Market Timing and Legal Liability: What Really Matters

People always ask me how I can be a securities attorney and sue stockbrokers and other financial advisers and also be an RIA compliance consultant. My answer is that by combining the two, ultimate goal is promote a win-win situation. I help advisers by showing them how to protect their practices and achieve good results for their clients. Those that refuse to promote such goals learn the hard way.

In an earlier post, “The RIA’s Achilles’ Heel, I mentioned that I felt that one of the most common errors I see among investment advisors is a failure to develop an effective risk management program to protect their practices. In some cases this is due to a failure to separate investment theory from legal reality.

A perfect example of this is the concept of market timing. Mention the term and people usually react strongly one way or the other. Opponents of market timing claim that it does not work and simply increases risk, has adverse tax consequences and increases overall costs. Proponent of market timing claim that it helps reduce overall risk and can reduce unnecessary and significant financial loss.

One of the main problems with the concept of market timing is that there are various beliefs as to what market timing actual entails. The classic definition of market timing is shifting 100 percent of one’s investment either into the stock market or 100 percent out of the stock market, no middle ground.

The there are those, like investment legend Benjamin Graham, that view market timing as a more flexible and defensive concept, allowing for gradual reallocating of assets in response to changes in the stock market or the economy. Graham’s model called for an initial 50/50 split between stocks and bonds. Graham then suggested that an investor could make changes in the allocation, with the proviso that the allocation to either stocks or bonds never drop below 25 percent or exceed 75 percent. Interestingly enough, Henry Markowitz, Nobel Laureate and the father of Modern Portfolio Theory, admitted that this was the model he used to manage his own investment portfolio.

Then there is yet another camp that believes that any reallocation or rebalancing of asset constitutes market timing.

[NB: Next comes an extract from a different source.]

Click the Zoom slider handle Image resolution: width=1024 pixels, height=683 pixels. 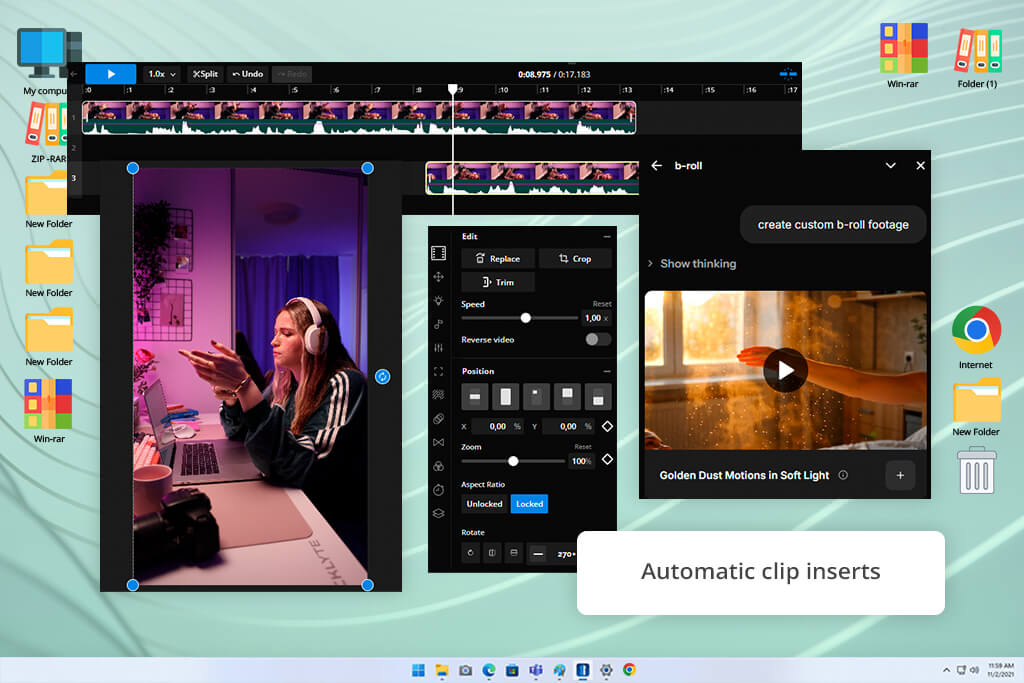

This camp chooses to completely ignore the proven cyclical nature of  the stock market.

Then there is a faction that support the notion of periodic re-balancing to restore a pre-set allocation model. Re-balancing is OK because it is not deemed to be market timing, simply re-balancing.  The first thing I do when I depose an investment adviser is to ask him to describe his approach to investment management. If he/she indicates that they use re-balancing, I ask them why they do so. The I ask them their definition and opinion on market timing.

Come into my parlor said the spider to the fly. I’m leading you into what I call the “Market Timing Gotcha.” Why would you shift assets from a profitable investment and reallocate it to a poorer performing investment? That would seem to be contra to the duty of prudence, would it not? Are you shifting assets to the poorer performing asset in anticipation of a change in performance? Would that not constitute market timing?

To me, from a legal liability perspective, the argument over market timing is a waste of time. Investment advisers are going to be evaluated from a standpoint of the prudence of their management of a client’s portfolio. The key is the effective management of a client’s portfolio so as to prevent significant losses and unnecessary costs.

History has shown that the market is cyclical in terms or performance. Argue all you want, you lose.  Therefore, a simplistic static, or buy-and-hold, portfolio makes no sense from a liability perspective. Simply no way to justify allowing a client to absorb such losses. Want to throw in periodic re-balancing? Fine, but be prepared to explain why you chose to re-balance, as opposed to possibly re-allocating some of the assets (a la Graham), if the re-balancing does not properly protect the client.

There are those predicting a bond bubble based upon the Federal Reserve’s suggestion of increasing interest rates. While long-term bonds are generally considered a better investment when interest rates are low, long-terms take a greater hits when interest rates are rising, when short-term bonds are the preferred bond investment. Would it be prudent for an investment adviser not to re-allocate any assets invested in long-term bonds to avoid the risk of loss due to rising interest rates?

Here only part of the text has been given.